ナポリマラドーナ―イタリアにおける「南」とは何か』北村暁夫著 山川出版社ナポリのマラドーナ―イタリアにおける「南」とは何か (historia)

 アマゾンで適当にサッカー関連の本を検索している中で見付けた。山川ってあの世界史用語集(だけじゃないけど)の山川!?意外だった。タイトルを見て連想したのは、イタリアサッカー界における南北格差――ユベントスミラノ勢の支配とローマ勢の没落、そして南部中小クラブの苦戦とか――で、おそらくそういった内容が書かれているのだろうと注文してみると、サッカーについて書かれたのは序章と終章だけだった。何故マラドーナが出てくるかと言うと、90年のイタリアW杯準決勝、アルゼンチンvsイタリアがマラドーナが所属していたナポリで実現してしまったからだ。地元の観客は北部の選手ばかりのイタリア代表ではなく、マラドーナ率いるアルゼンチンを応援するのではないかという(「イタリア」にとっての)恐れがあり、しかもアルゼンチンはかつて多くのイタリア人が移住した国であるという深い関係にあった。つまりイタリア国内での「南北問題」と地球規模での「南北問題」(富める北半球と貧しい南半球という構図)をまさに象徴する試合であり、この本のテーマにまさしく合致するものだった。

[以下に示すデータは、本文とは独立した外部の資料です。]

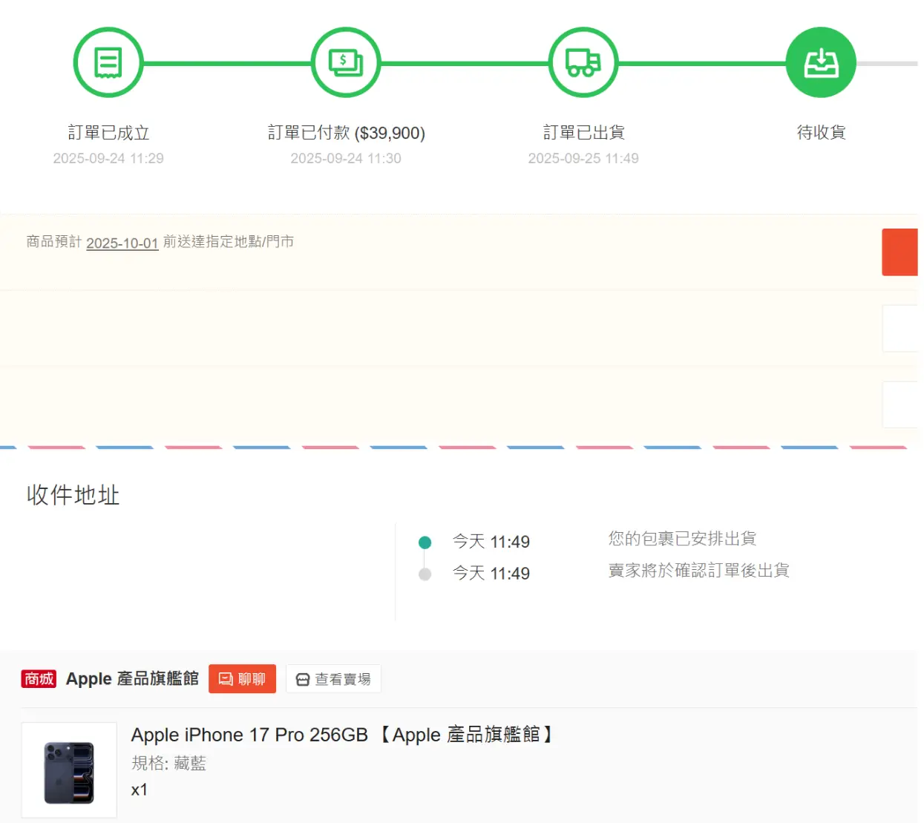Click the orange button at the right edge

(x=900, y=252)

 全体的にはイタリアの南北格差を社会学的視点から捉えており、サッカーの話は全く出てこなかったが、ページ数がそう多くなかった事もあって1日で読み終えた。読み終えた後、大学時代に取った授業を思い出した。同じようにイタリア(のサルディーニャ島)を社会学的に捉えた本を読んでレポートを出すというものであったが、(というかレポートさえ出せば単位が来る楽勝科目)読み始めても全く興味が湧かなくて最後まで読まずに結局その授業を切ったんだった。それがサッカーが絡むとこれだからなぁ。その本もカリアリセリエA)とか同島出身のゾーラの話とか出てくれば単位落とさずに済んだかも知れないのに(苦笑)普段こういうテーマにはなかなか手を出しづらいものだが、何かきっかけさえあれば不思議な程頭に入ってくる。そのきっかけが俺の場合はサッカーなのだろう。もし「サッカークラブの経済学」なんて本があれば、今頃大分頭の中身も変っていたかもしれない(笑)


 面白い本だったが、一つ突っ込むとすれば、イタリア人がアルゼンチンのブエノスアイレスに移民し、その中でもボカ地区に集まり住むようになった、って書いた位ならあのボカ・ジュニアーズにも触れて欲しかった。何よりマラドーナとボカは切っても切り離せない関係にある訳だし。



【帰り道】
 東神奈川で降りようと改札口で定期を出すと、定期入れに定期だけが無かった。乗る時は確かにあったのに、一体何が・・・あと2ヶ月も残っていただけに非常に痛い。駅員に聞いたらsuicaは¥1500で再発行出来るらしいからまだ良かったけど、見つかるまで会社まで往復切符で行くのとどちらが得か微妙な所だな。すぐ見つかればいいけどねぇ。ふと気付いた。朝のあのオヤジはきっと何かを暗示していたに違いない。